In October 2015, Jue created several roles, including Melvin the father, in a new comic play, Tiger Style! by Mike Lew at Alliance Theatre in Atlanta, Georgia. "Jue steals the show as he rapidly modulates between characters, performing with charisma and humor". In early 2016, Jue played sushi master chef Koji in Tokyo Fish Story by Kimber Lee at TheatreWorks. Later in the year, he reprised his roles in Tiger Style! in Boston. The following year, he played Larry Yee in King of the Yees, by Lauren Yee, in Chicago and Los Angeles. A reviewer for Chicago Sun-Times wrote: "You will, without any question, fall madly in love with Larry Yee, or more precisely, with Francis Jue, the wiry, wide-eyed, shrewdly comic, comically un-hip and altogether remarkable actor who plays him with such effortless guile." Jue repeated the role in 2019 at the San Francisco Playhouse. A reviewer for The San Diego Union-Tribune commented that in Wild Goose Dreams at La Jolla Playhouse in September and October 2017, "Jue portrays the father with a winning, playfully comic touch". Jue starred as DHH in David Henry Hwang and Jeanine Tesori's new "play with a musical", Soft Power, which opened at the Ahmanson Theatre in Los Angeles in May 2018 and moved to San Francisco's Curran Theatre in June.

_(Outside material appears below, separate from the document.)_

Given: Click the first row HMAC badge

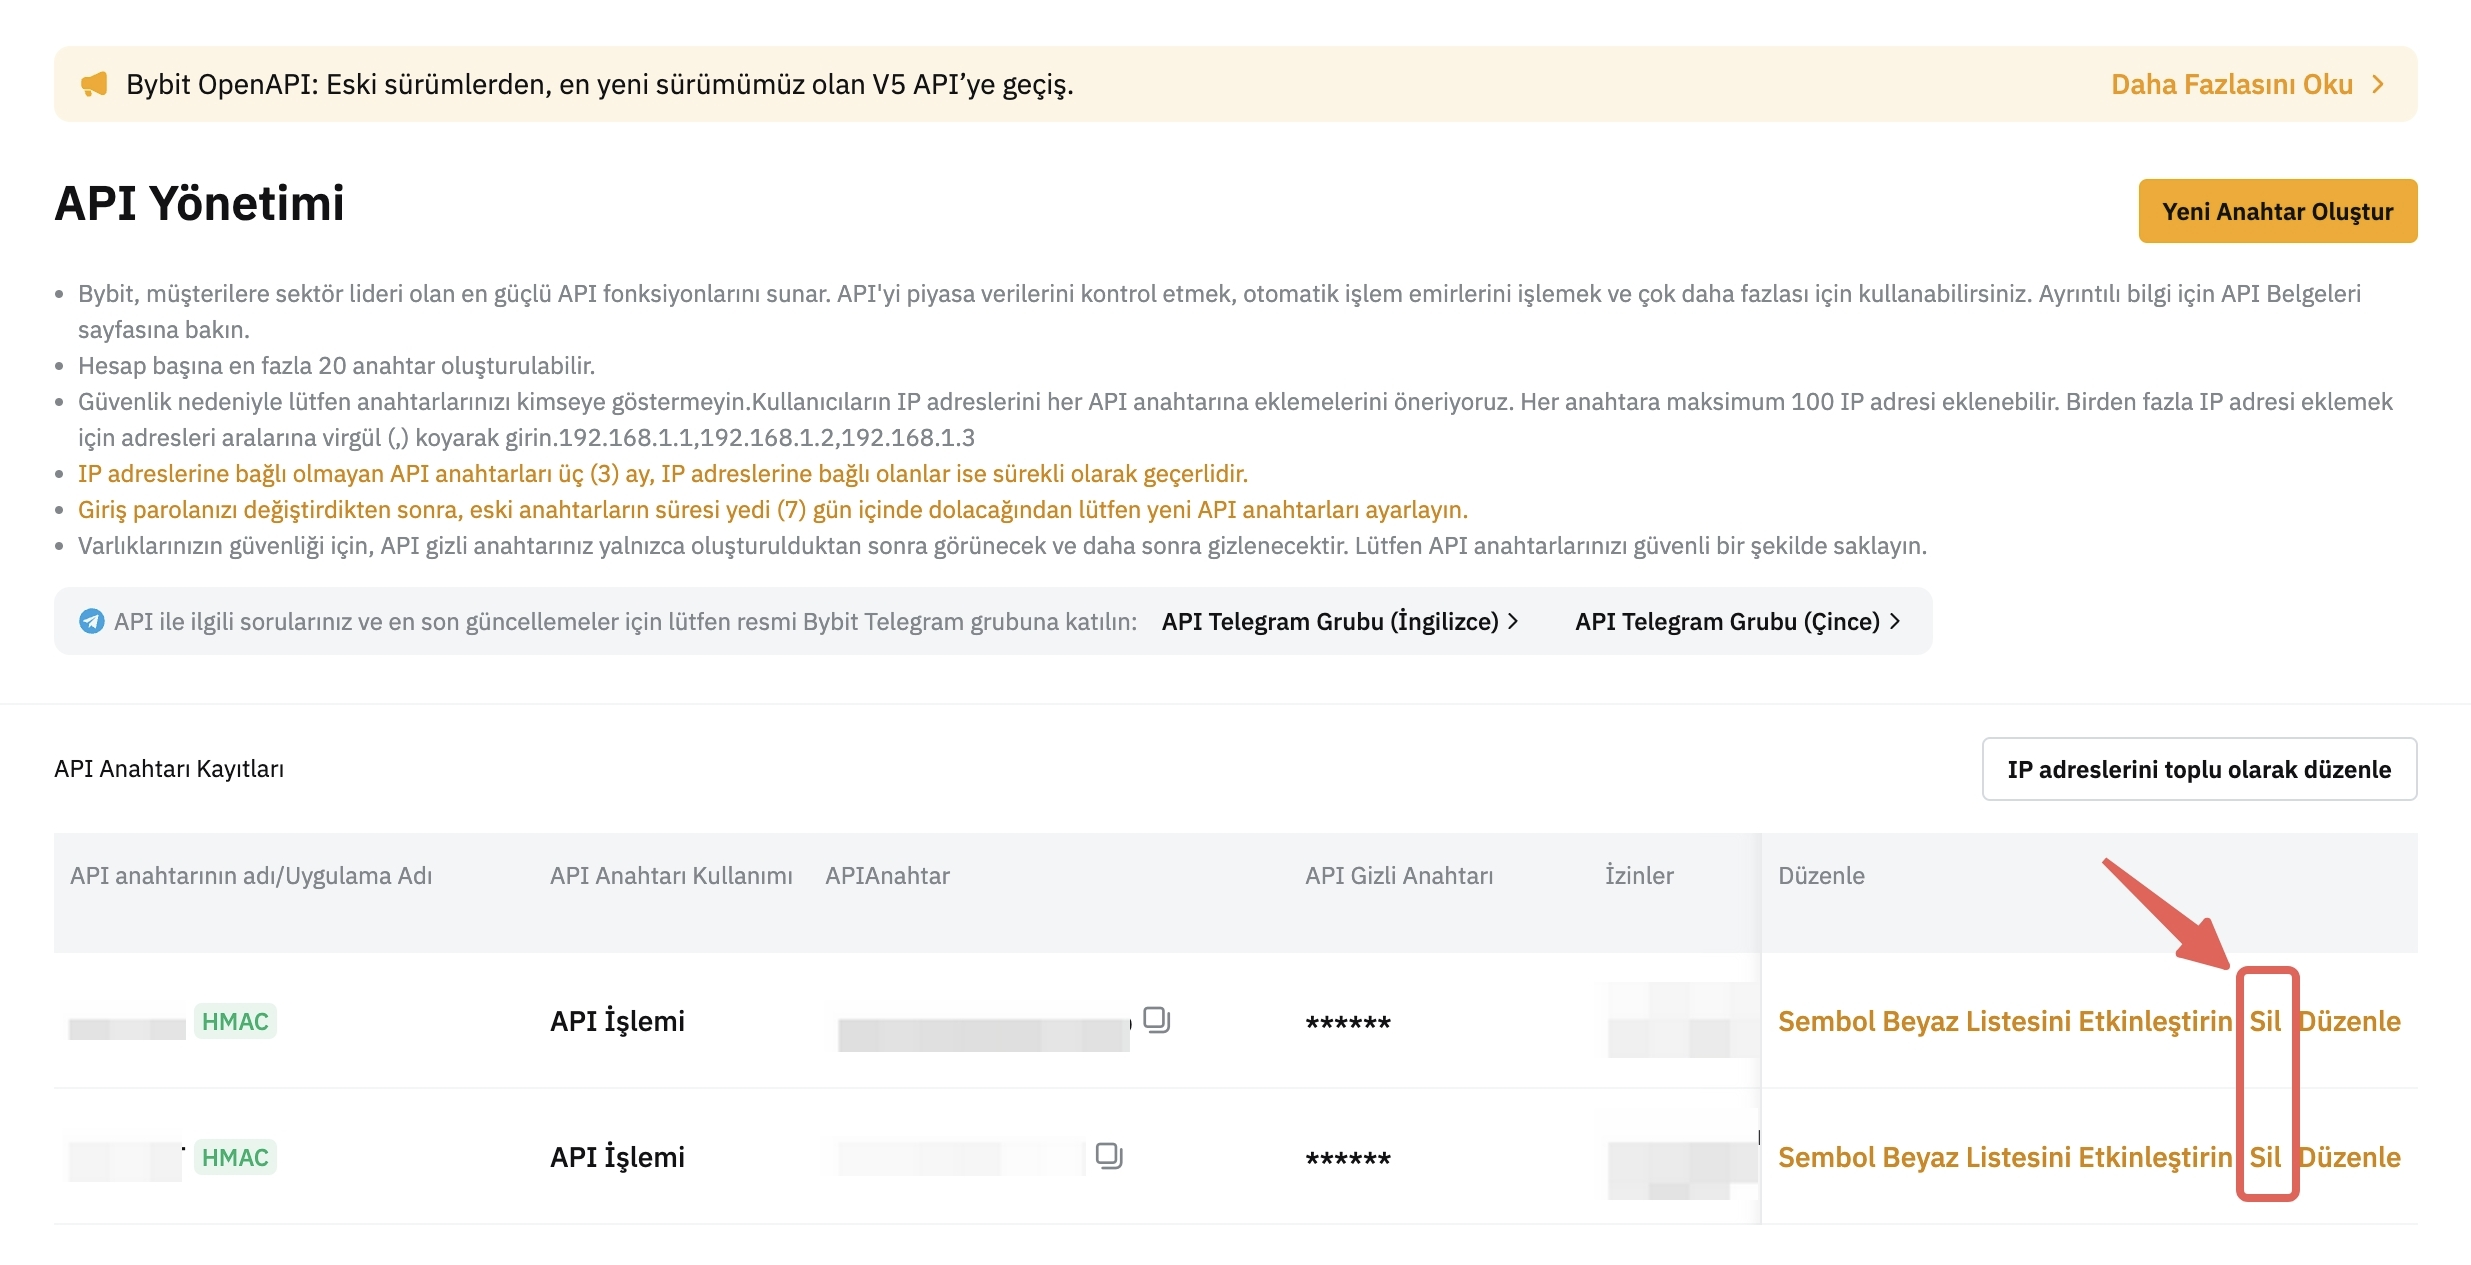Looking at the screenshot, I should point(235,1021).
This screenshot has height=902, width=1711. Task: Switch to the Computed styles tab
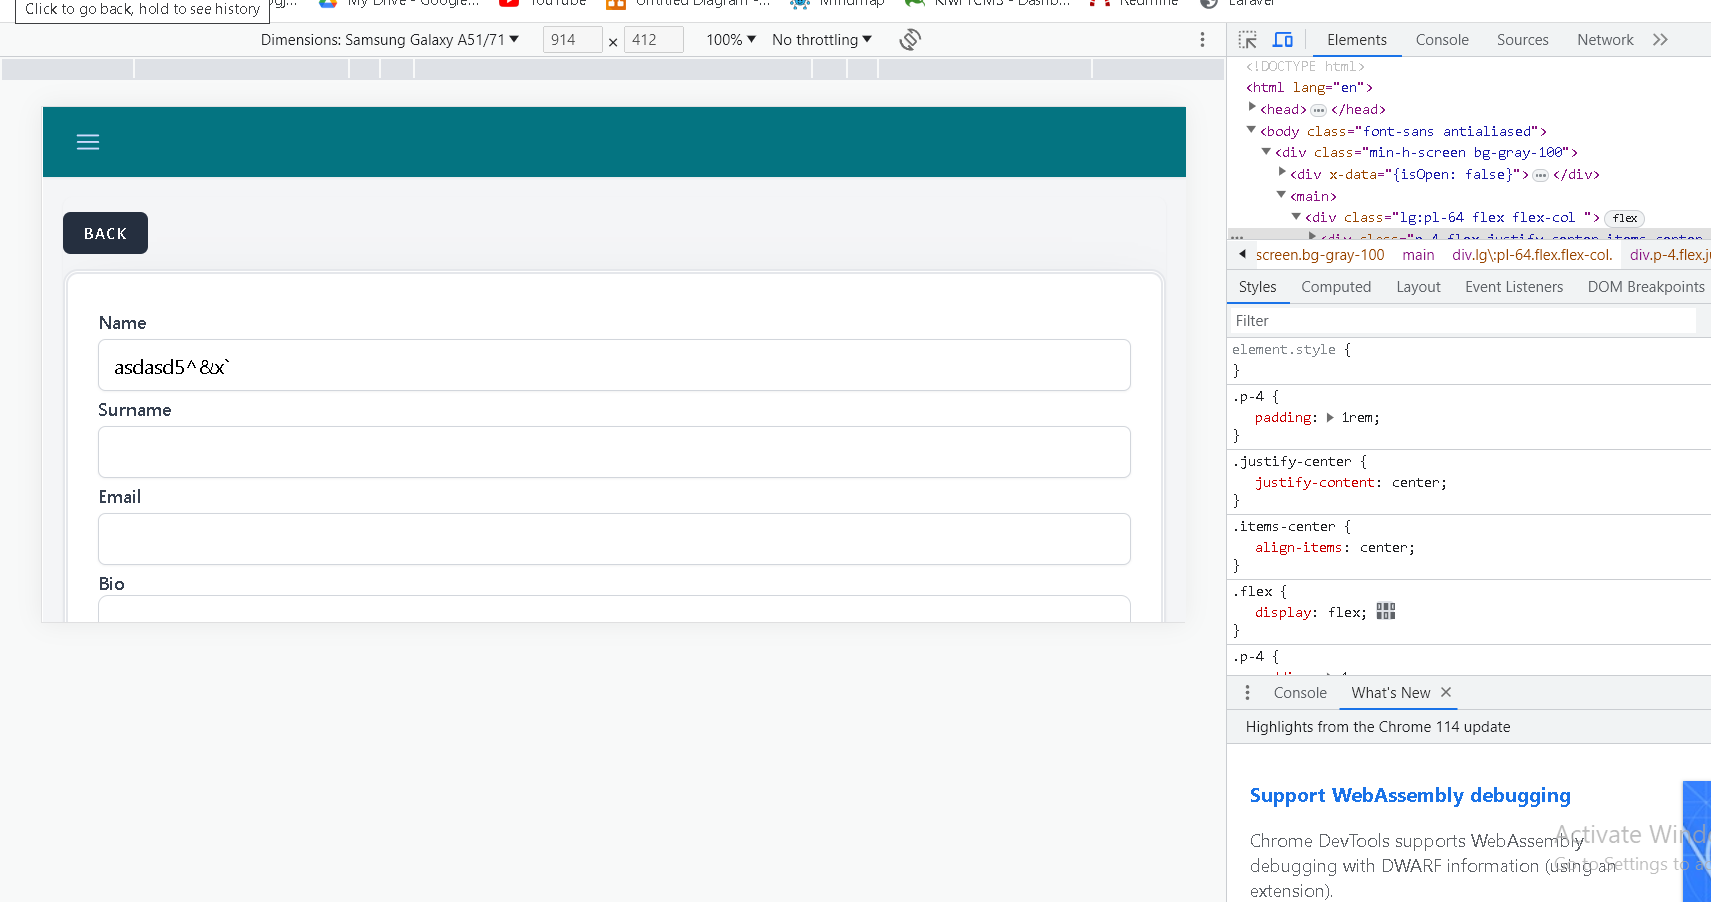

In mid-2019, Jue played Resten in The Language Archive at TheatreWorks Silicon Valley. In 2022, with Yale Repertory Theatre, he starred in Today is My Birthday by Susan Soon, and with San Francisco Opera, he played Monk in Dream of the Red Chamber. He then reprised his roles in Twilight: Los Angeles, 1992 with American Repertory Theater at the Loeb Drama Center in Cambridge, Massachusetts. In 2023, he reprised his role in Cambodian Rock Band first at Alley Theatre in Houston, Texas, then at Berkeley Repertory Theatre in California and later at Arena Stage in Washington, D.C. In 2024, he reprised the role of the father in Tiger Style! at TheatreWorks, winning the Bay Area Critics Circle Award for Featured Performance – Comedy. In 2026, he starred as Z in What Became of Us, by Shayan Lotfi, at George Street Playhouse in New Jersey.

===Television, film and radio===
Jue's television credits include Dorian on Talk to Me (2000, ABC), voice of James in Nikki (2000, Cartoon Network), Dr. Yamagatchi on One Life to Live, Dr. Fong and later Judge Ong on Law & Order: Special Victims Unit (2004–06; 2013, NBC), Dr. Tom Li on The Good Wife (2009–10, CBS), and Dr. Halberton on Law & Order (2010, NBC). From 2014 to 2019, he played the recurring role of Chinese Foreign Minister Ming Chen on the CBS TV series Madam Secretary. In 2016, he played Hu in the Elementary episode "Worth Several Cities" and Mickey Burgess in the Divorce episode "Gustav". In 2020, he played Zeke Meridith in the New Amsterdam episode "In the Graveyard", and from 2020 to 2021, he appeared as the recurring character Fred on season 1 of the Starz series Hightown.

On film, Jue appeared in the 1999 comedy short, Puppet, Love & Mertz, as Mertz; and he made his feature film debut as Ang Hsu in Joyful Noise, in 2012, starring Dolly Parton and Queen Latifah. He played Chris in the 2019 short suspense-thriller Rendezvous.

In 2021, Jue starred in San Francisco Mime Troupe's radio serial "Tales of the Resistance, Volume 2: Persistence", Episode 2. He appeared as Dr. Chester Lu in the 2022 film White Noise and Jason in the 2023 drama Our Son. The 2026 Central Park production of Romeo and Juliet, with Jue as Friar Laurence, was filmed and is set for release as part of the PBS Great Performances series.

==Personal life==
Since 1988, Jue's partner has been Randy Adams, a theatrical producer whom he met during Jue's stint that year in Pacific Overtures at TheatreWorks, where Adams was then the managing director. They married in 2018 after 30 years as a couple.